:: Data records ::

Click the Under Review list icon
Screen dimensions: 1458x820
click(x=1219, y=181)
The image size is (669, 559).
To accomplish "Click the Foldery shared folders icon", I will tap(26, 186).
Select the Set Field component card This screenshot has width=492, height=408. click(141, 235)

:::
:: Data records ::

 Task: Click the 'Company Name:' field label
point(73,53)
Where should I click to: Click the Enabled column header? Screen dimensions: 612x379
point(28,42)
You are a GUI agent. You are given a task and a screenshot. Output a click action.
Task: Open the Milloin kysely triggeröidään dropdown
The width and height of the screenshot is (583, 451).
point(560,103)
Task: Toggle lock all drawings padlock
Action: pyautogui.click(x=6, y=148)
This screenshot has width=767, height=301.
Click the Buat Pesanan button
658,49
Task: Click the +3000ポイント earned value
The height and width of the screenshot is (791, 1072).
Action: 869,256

:::
:: Data records ::

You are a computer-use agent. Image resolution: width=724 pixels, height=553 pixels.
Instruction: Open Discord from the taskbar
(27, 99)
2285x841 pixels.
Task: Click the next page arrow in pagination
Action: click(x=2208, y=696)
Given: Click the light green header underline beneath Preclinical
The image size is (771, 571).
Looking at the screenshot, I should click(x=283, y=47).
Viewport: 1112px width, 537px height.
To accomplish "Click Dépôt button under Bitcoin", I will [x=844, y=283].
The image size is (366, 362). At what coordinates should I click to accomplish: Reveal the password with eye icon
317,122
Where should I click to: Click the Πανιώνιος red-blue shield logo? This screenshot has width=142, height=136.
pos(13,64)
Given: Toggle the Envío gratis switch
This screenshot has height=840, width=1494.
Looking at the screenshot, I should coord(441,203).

:::

__Exercise__:
Work out how many lines of the data hold the string "will". Reply with that number alone.

__Result__:
2